Se conocieron en el sótano de la Slade, prestigiosa escuela de arte de Londres donde ella se formaba y él visitaba a menudo como tutor adjunto. Celia tenía 18, él 55. En su primera noche juntos él ya le pidió que posara. Ella le leería después un poema premonitorio de Yeats: “He extendido mis sueños bajo tus pies”. La relación de diez años transitaría en esa espera eterna que tan bien ha descrito Annie Ernaux, “demasiado asustada para salir por si llamaba. Consumida por la vergüenza, la obsesión y los pensamientos depresivos”. Él se recrearía en ese desequilibrio que impregnaba la relación: mientras él devoraba el mundo, ella necesitaba resguardarse para crear. La ruptura llegaría diez años más tarde. El hijo de ambos, Frank, quedó como vínculo y testimonio.

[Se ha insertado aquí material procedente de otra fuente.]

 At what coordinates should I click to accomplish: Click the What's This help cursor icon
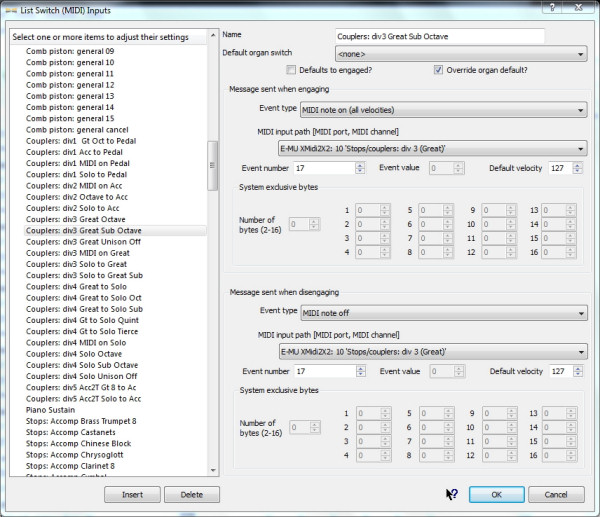tap(451, 494)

“He tenido que dejar de lado el amor para para ser artista. En mi experiencia, es imposible abarcar ambas cosas al mismo tiempo.” Aborda este conflicto también en Cartas a Gwen John, donde traza una correspondencia imaginaria con otra artista atrapada en el mismo nudo: ser mirada y no mirar, ser objeto de deseo pero no sujeto del arte. Ambas, en distintos siglos, bajo el yugo de un hombre consagrado: Rodin para Gwen, Freud para Celia.

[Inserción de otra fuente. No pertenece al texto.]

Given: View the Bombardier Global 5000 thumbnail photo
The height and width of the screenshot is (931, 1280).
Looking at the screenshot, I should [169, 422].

Paul no ha vuelto a convivir con una pareja o con nadie, tampoco con su hijo a quien confió la crianza a su madre para verlo solo los fines de semana, en los que renunciaba a pintar. Su rutina es monástica. Se levanta antes del amanecer, suele empezar a pintar después de una o dos tazas de té, aún vestida con su bata —siempre manchada de óleo, una segunda piel. El arte y esa casa, son su modo de preservar quién es. El resto surge de esa conexión contemplativa, de un deseo profundo de recoger exclusivamente lo que resuena en ella. Para ello tiene que blindarse. “Necesito sentir una fuerte conexión para retratar a alguien”, confiesa. Todo lo que pinta parte de un vínculo íntimo, de un espejo emocional.

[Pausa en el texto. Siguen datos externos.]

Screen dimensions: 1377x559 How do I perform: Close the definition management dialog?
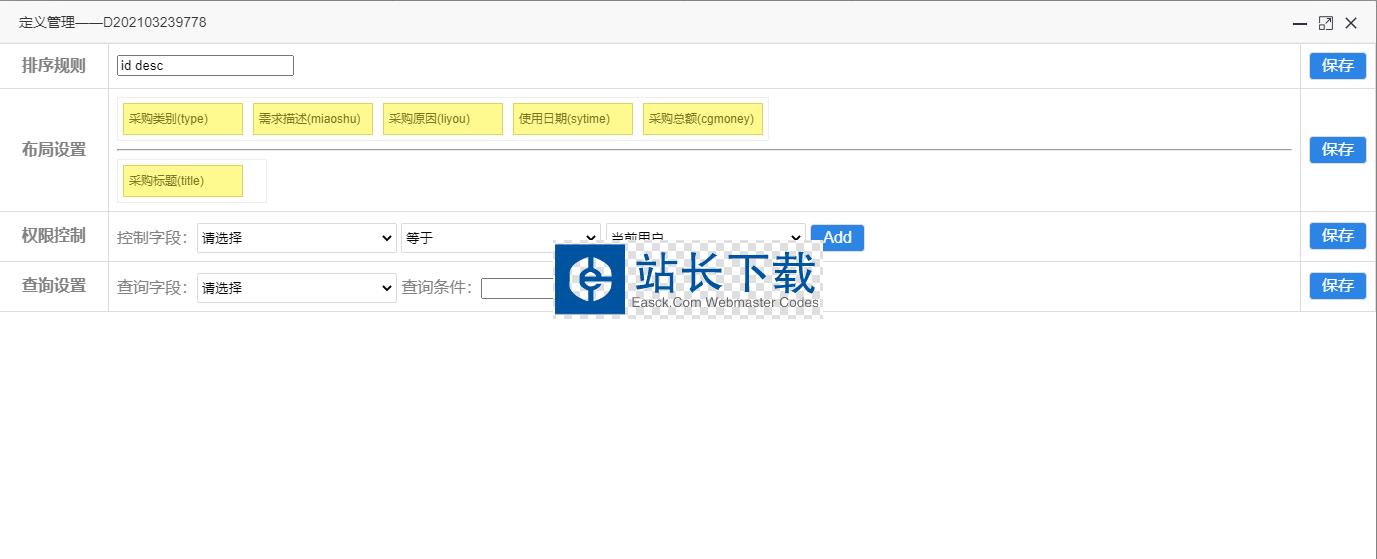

No fue hasta los cuarenta que comenzaría a retratarse a sí misma. Sus autorretratos desprenden una vulnerabilidad impactante. Abren un diálogo constante entre el ser y el verse, entre objeto y sujeto. Entre el cuerpo representado y la mirada que lo crea. Pintarse es una forma de resistir la mirada del otro. De reescribirla. “Soy artista y modelo a la vez. Yo misma me observo. Me fortalece el hecho de representarme como una pintora, que es lo que soy”. Desde el fallecimiento de su madre – su modelo predilecta – sus cuadros han virado hace formas más abstractas y ha comenzado a pintar el mar.
Vuelvo a la reflexión de Mary Oliver y que la artista ha encarnado: el hambre de aplacar a esa Celia que se interrumpe y pone pegas a la Celia creadora “Me gustaría que mi obra hable a las artistas jóvenes que tarde o temprano tendrán que enfrentarse con el desafío de ser artista y mujer, que las ayude a resolver el conflicto a su manera. Creo que es un dilema esencialmente femenino”. La búsqueda de un lugar propio en el arte —y en el mundo— ha sido para Celia Paul una travesía hacia dentro, acto de fidelidad a sí misma. Hay que elegir: estar disponible para otro o proteger la propia obra.
No hay una conclusión cerrada, pero sí una voluntad clara: contar la historia en sus propios términos. “Lo que hace que una sepa que va a seguir pintando es que la materia pasa de ser un bien de consumo a algo mucho más complejo. Eso es la pintura. Una revelación”. leo en la novela de Paula Bonet. Si mirar hacia adentro —como hace Celia Paul— no es ya un gesto radical, sino revolucionario. La respuesta, quizás, sea simple: estar sola. La experiencia imposible, una revelación.